If you have SSL at the load balancer and you're using a CDN for assets then it's less compelling. If you're looking to deploy a full encapsulated binary (server and all) then avoiding nginx makes sense.

That's basically it though.


I disagree. I worked with both Nginx and Cowboy for quite some time, and I don't think that Cowboy is harder to "configure, update and manage." I had opposite impression.

I like Nginx very much, by the way - I was very happy when I switched from Apache to Nginx and I never looked back. Nginx is still my default choice for serving static files, as a frontend for Python (and similar) applications, as a (reverse) proxy, etc. However, I don't feel the need for it when working with Erlang or Elixir, exactly because of Cowboy.

Cowboy is not as fast, but it still is quite performant, even for static files handling. I don't have the numbers, and I can't seem to find a relevant comparison (there's one against Node.js and Tornadoweb here: http://www.ostinelli.net/a-comparison-between-misultin-mochi...) right now, unfortunately.

However, upgrading and management of Cowboy are either on the same level as Nginx or simpler. The upgrade process has two steps: change version in mixfile and re-fetch deps, done. I know that it's one step more than plain apt-get, but it's not that complicated, either.

As for management, Cowboy has an advantage that you can configure it in a Turing complete language (with clear semantics - recall if or allow/deny semantics in Nginx config), not only by initial configuration but also by writing handlers, where you can do arbitrary processing. It's also runtime configurable and hot-swappable (you can reload Nginx config, you can't (AFAIK) replace the currently running nginx with newer version "in place", you need to restart it).

On the other hand, Cowboy has much less built-in functionalities, which is why I said it's not good for example for being a plain proxy - you'd need to write your own handler module for that, while in Nginx it's a one proxy_pass directive and it will be faster to boot. However, when you have an Elixir app and you want to just serve some static assets in addition to the app itself I think it's completely fine to rely on Cowboy for this.

Of course, the advantage of Turing-complete language disappears if you use OpenResty. It allows you to write your app inside Nginx in Lua. I used it in a few cases and it was quite pleasant experience, however, then the Elixir backend becomes unnecessary...

So, to summarize: I think that you don't need Nginx if you use Erlang/Elixir for your backend and that you gain almost nothing if you do include it.


I can't vouch for it, but I've previously noted that Digital Ocean offer a "one click install" for Elixir. https://www.digitalocean.com/community/tutorials/one-click-i...


Yeah looks fine but it's using a very old version of Elixir (1.1) and Phoenix (1.0). Lots of dependencies nowadays require Elixir 1.3 at least.

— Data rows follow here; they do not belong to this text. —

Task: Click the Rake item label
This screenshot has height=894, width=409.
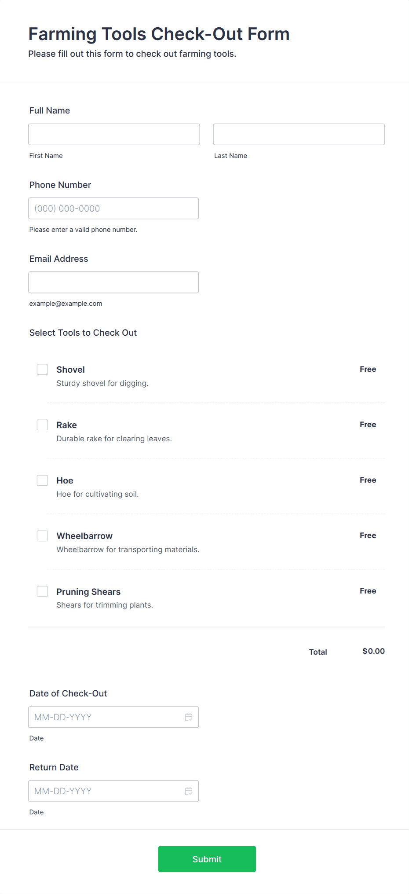Action: click(x=67, y=425)
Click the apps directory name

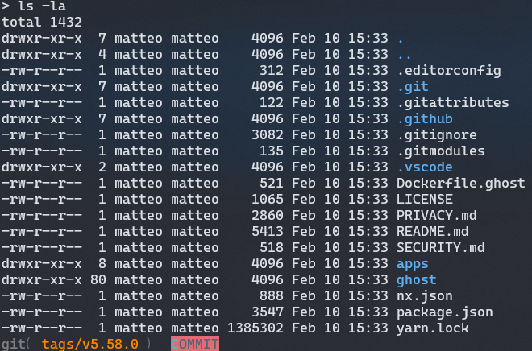tap(412, 263)
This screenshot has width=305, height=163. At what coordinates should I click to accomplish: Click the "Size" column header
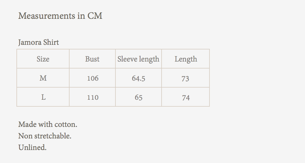43,59
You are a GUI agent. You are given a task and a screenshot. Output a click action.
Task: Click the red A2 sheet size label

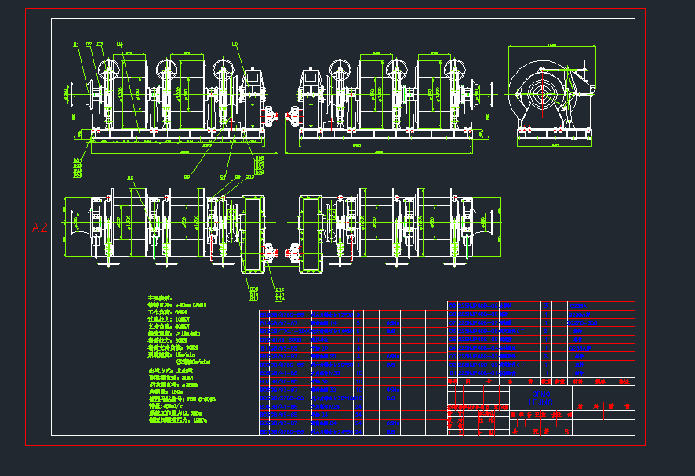coord(40,227)
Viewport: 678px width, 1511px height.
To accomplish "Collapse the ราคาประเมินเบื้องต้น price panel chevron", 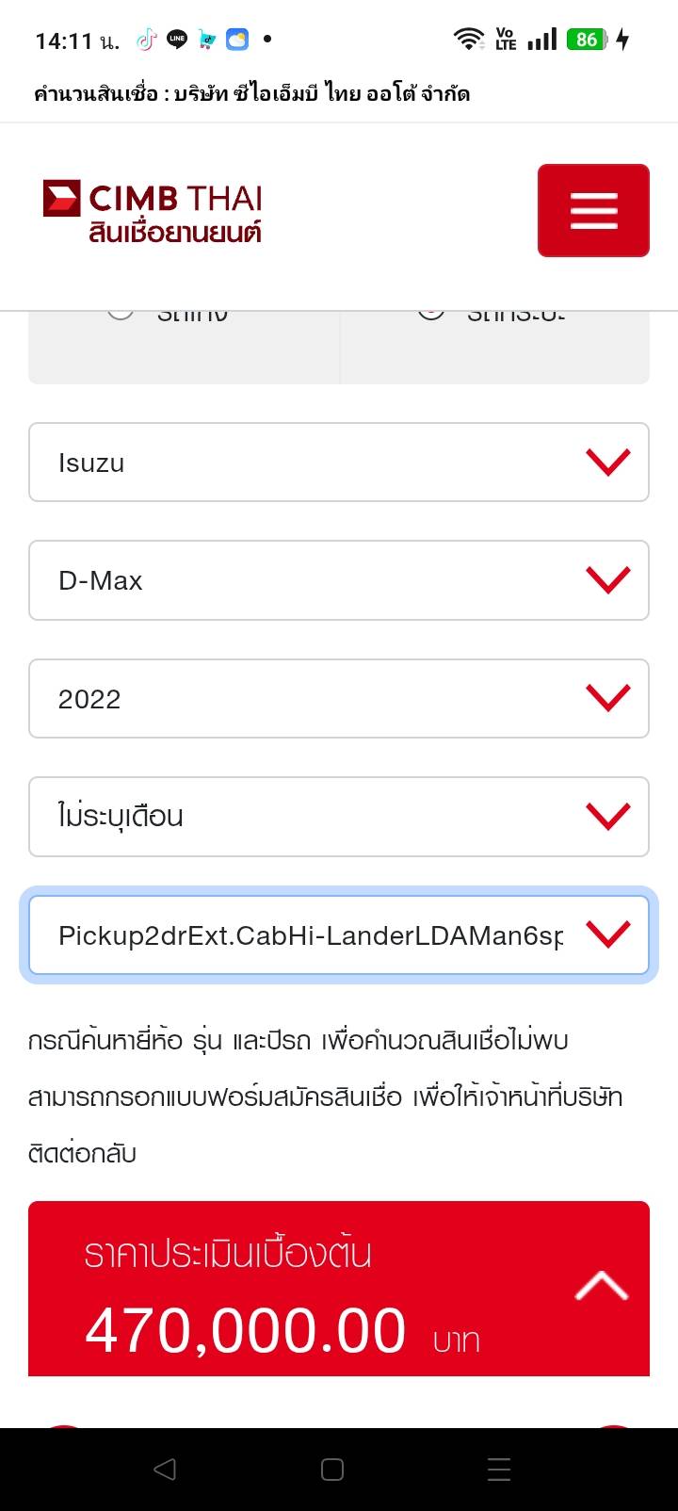I will [x=601, y=1287].
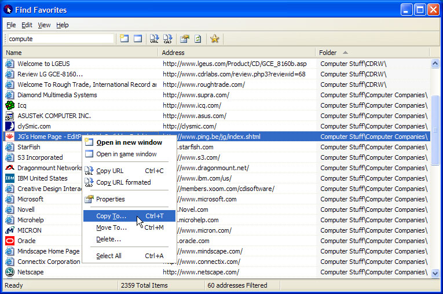443x294 pixels.
Task: Choose 'Delete...' in the context menu
Action: [x=108, y=239]
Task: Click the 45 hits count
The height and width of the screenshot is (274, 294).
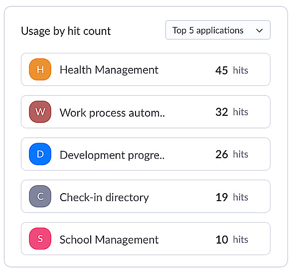Action: pyautogui.click(x=232, y=70)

In using cowboy directly, it would be a mistake (at least from personal experience) to rely of cowboy for anything other than your api endpoints and/or dynamic templates. Static assets, including html, are best served via nginx, with cowboy serving requests to your application. I've never had a cowboy + OTP project not lean on nginx in some way (yet).


I'm currently using Heroku right now because everything else seemed so hard to setup for me. This is good news to see so much effort poured into improving that part!


Have you tried anything besides Heroku?


> Not an option on Heroku; Heroku will restart dynos as part of deployment, again losing state.

Do heroku's custom buildpacks not allow you to prevent restarting the dyno?


Not to my knowledge, Heroku claim to restart dynos on any release: https://devcenter.heroku.com/articles/dynos#automatic-dyno-r...


The buildpacks only define the content of the container, and what processes within that containter it can run.

On deploy, the containers are all being replaced.


Plus heroku regularly restarts dynos, I believe on a daily basis.